WORK REQUIRED:
The answer consists only of the lines from the beginning of the listing below to the line holding "Task: Click the insert link icon", inclusive, with every picture removed.

ENTRIES SHOWN:
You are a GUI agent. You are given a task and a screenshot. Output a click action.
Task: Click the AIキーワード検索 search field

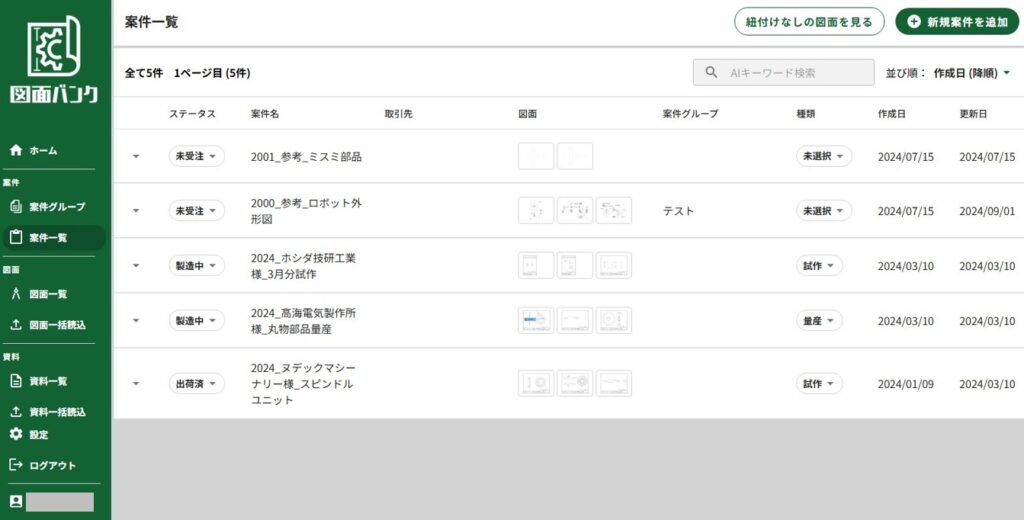792,73
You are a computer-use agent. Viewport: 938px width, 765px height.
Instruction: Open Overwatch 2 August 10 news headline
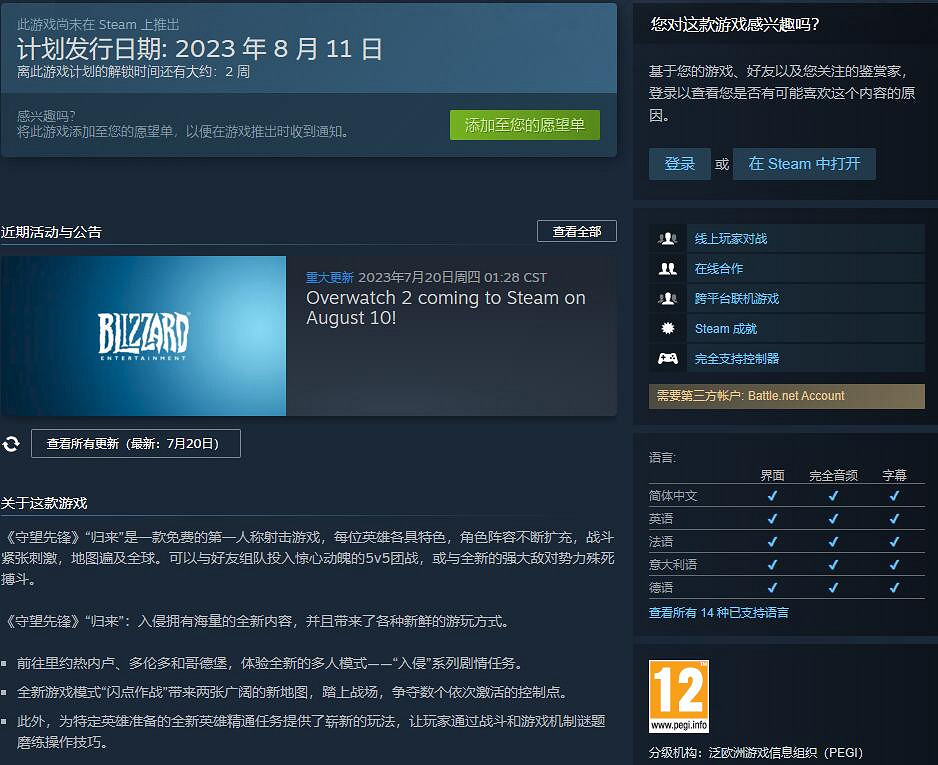(446, 307)
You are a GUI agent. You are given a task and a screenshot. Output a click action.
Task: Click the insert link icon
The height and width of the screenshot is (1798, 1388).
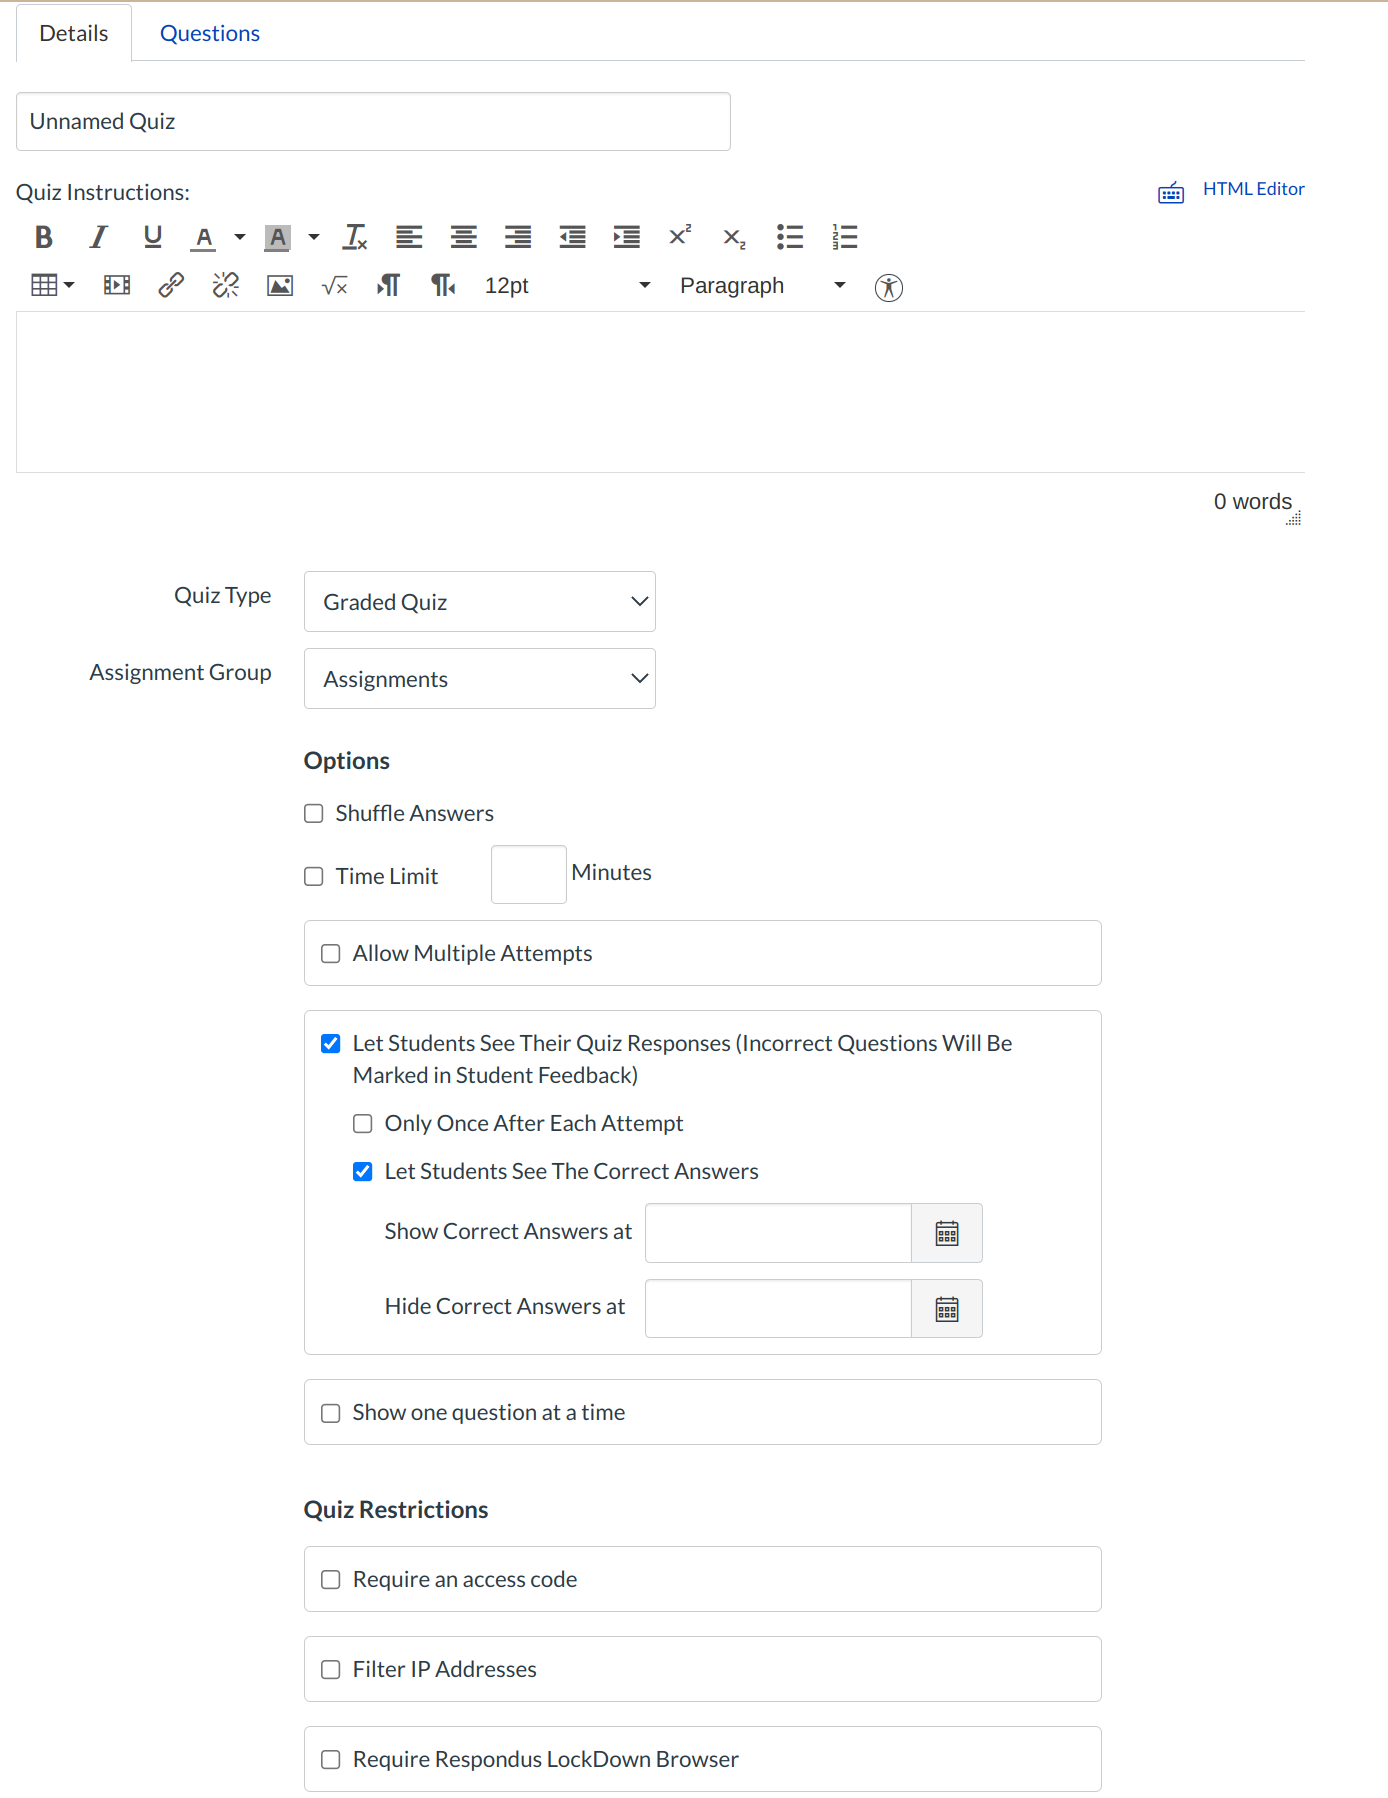[x=171, y=286]

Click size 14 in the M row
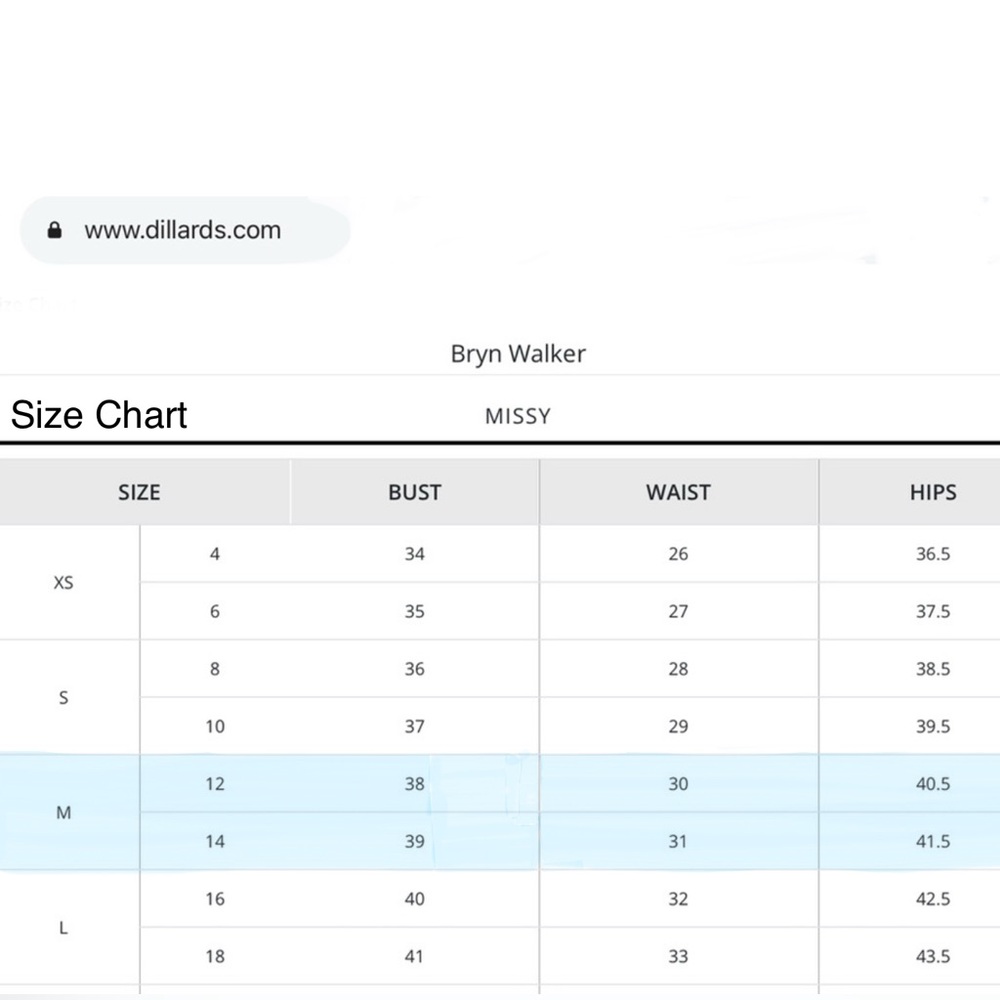click(x=215, y=841)
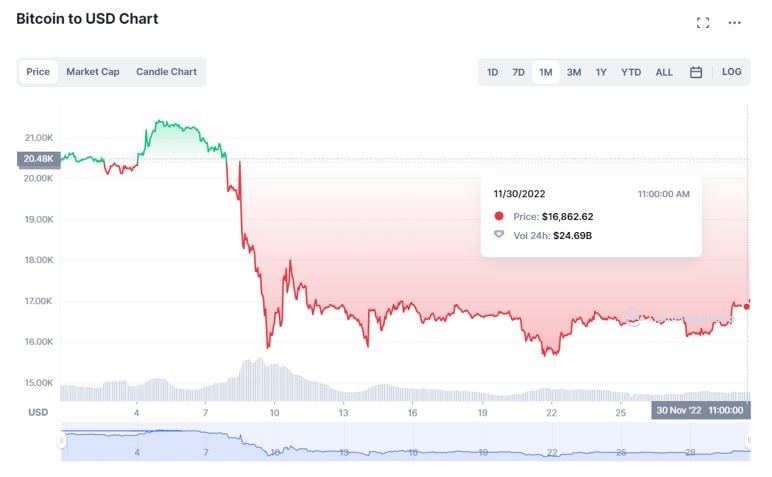Select the 1M time range
Screen dimensions: 772x477
pyautogui.click(x=546, y=72)

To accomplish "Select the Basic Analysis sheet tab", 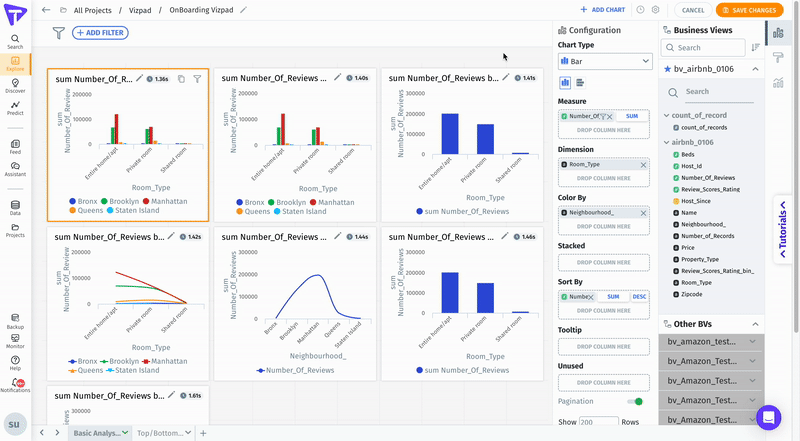I will [95, 433].
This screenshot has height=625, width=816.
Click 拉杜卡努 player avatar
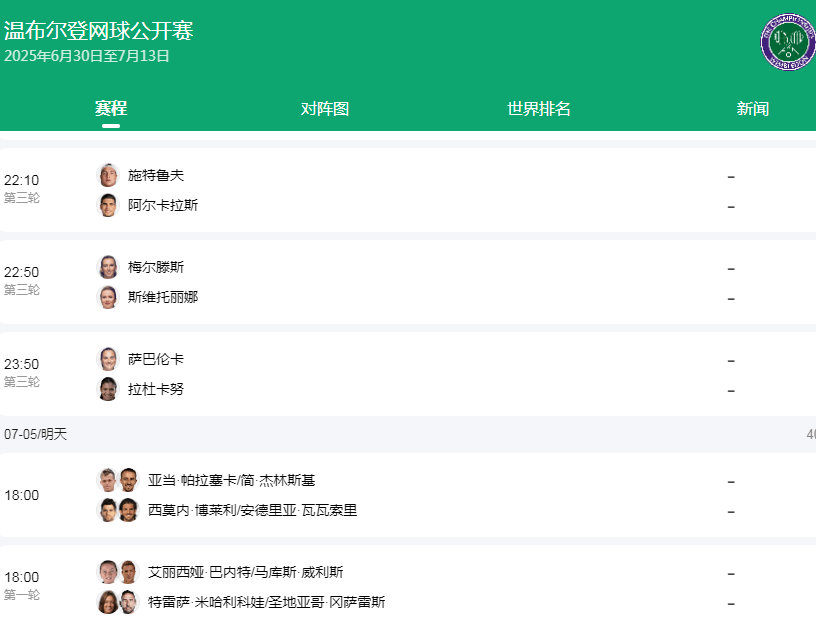click(108, 389)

TASK OUTPUT:
You are a GUI agent. You are given a task and a screenshot. Output a click action.
Task: Click the AIキーワード検索 search field

792,73
You are a computer-use agent. Viewport: 938px width, 765px height.
Instruction: Open Overwatch 2 August 10 news headline
(446, 307)
You are a GUI agent. You are given a task and a screenshot. Output a click action.
Task: Click the insert link icon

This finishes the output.